Fehler folgt Rauswurf: Blauer Grüner sieht Rot
Grünen-Spitze setzt Wahlkampfmanager ab. Hintergrund sind offenbar Trunkenheit und Widerstand gegen die Polizei. Renate Künast geht mitten im Wahlkampf eine Schlüsselfigur verloren
Grünen-Spitzenkandidatin Renate Künast steht elf Wochen vor der Abgeordnetenhauswahl abrupt ohne Wahlkampfmanager da. Ihr bisheriger Stratege, Landesgeschäftsführer André Stephan (31), wurde von seinen Aufgaben entbunden.
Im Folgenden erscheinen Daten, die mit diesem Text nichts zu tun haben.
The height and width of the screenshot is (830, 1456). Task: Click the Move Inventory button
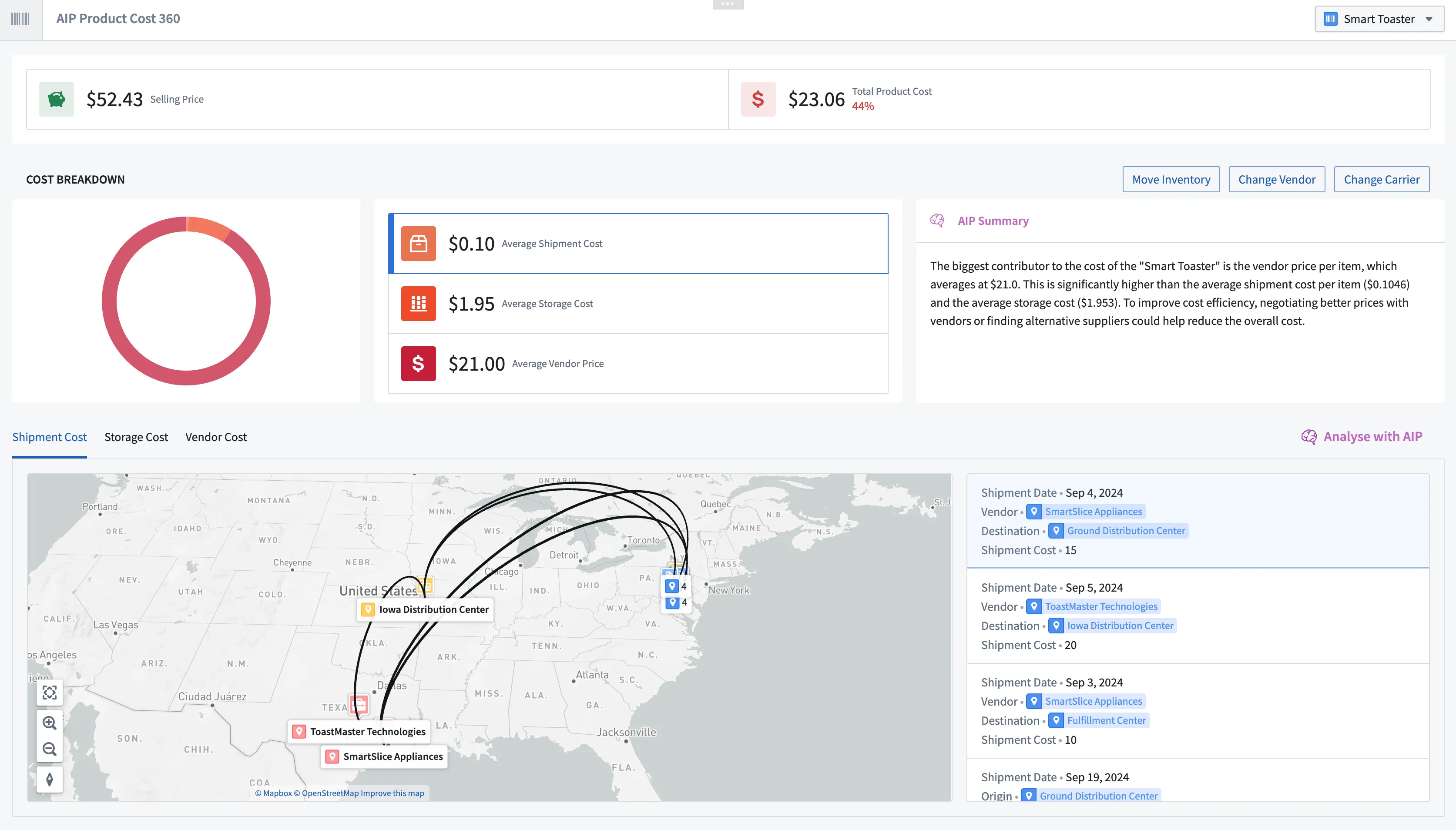(1171, 180)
Die Grünen-Spitze dementierte nicht, dass der Grund eine Trunkenheitsfahrt und Gewalt gegen einen Polizisten in der Nacht zum Mittwoch war. Stephan war zuvor Gast beim Hoffest im Roten Rathaus gewesen und dort nach Mitternacht im Tanzkeller schlafend gesehen worden.
Die Polizei selbst sprach nur von einem "31-Jährigen", der einer Funkstreife kaum anderthalb Kilometer vom Rathaus entfernt an einer Ampel aufgefallen sei, weil er am Steuer schlief. Als man ihn, weil offensichtlich alkoholisiert, zur Blutentnahme mitnehmen wollte, soll der Mann versucht haben zu flüchten, die Polizisten beleidigt und einen Beamten getreten haben. Laut Polizei laufen Ermittlungen wegen Körperverletzung, Widerstand, Beleidigung und Trunkenheit im Straßenverkehr.
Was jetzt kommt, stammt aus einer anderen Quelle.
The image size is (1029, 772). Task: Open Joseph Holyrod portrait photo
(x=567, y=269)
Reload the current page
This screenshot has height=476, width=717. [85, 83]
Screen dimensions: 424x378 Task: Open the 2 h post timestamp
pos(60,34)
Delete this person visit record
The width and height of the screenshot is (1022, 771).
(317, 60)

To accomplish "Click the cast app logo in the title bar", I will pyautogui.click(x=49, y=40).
Stephan war seit dem Bundestagswahlkampf 2009 als Landesgeschäftsführer für die Partei tätig. Zuvor war er über zwei Jahre Pressesprecher des Landesverbands. Mit der Nominierung von Künast Ende 2010 übernahm er auch die Wahlkampfleitung.
Die im März aus dem Amt geschiedene frühere Grünen-Landeschefin Irma Franke-Dressler reagierte betroffen auf die Nachricht von seiner Beurlaubung: Sie lobte die "sehr gute Zusammenarbeit" mit Stephan und nannte ihn einen guten Organisator. "Ich kenne ihn auch nur ruhig - wenn jemand mal laut wurde in der Landesgeschäftsstelle, dann war ich das", sagte Franke-Dressler der taz.
Von der aktuellen Grünen-Führung war am Mittwochmorgen nur ein knapper Satz zu der Angelegenheit gekommen: Stephan sei von seinen Aufgaben entbunden worden. taz-Nachfragen begegnete Landeschef Daniel Wesener mit dem Hinweis auf noch ausstehende Beratungen und arbeitsrechtliche Hindernisse. Stephan selbst reagierte auf eine Rückrufbitte nicht.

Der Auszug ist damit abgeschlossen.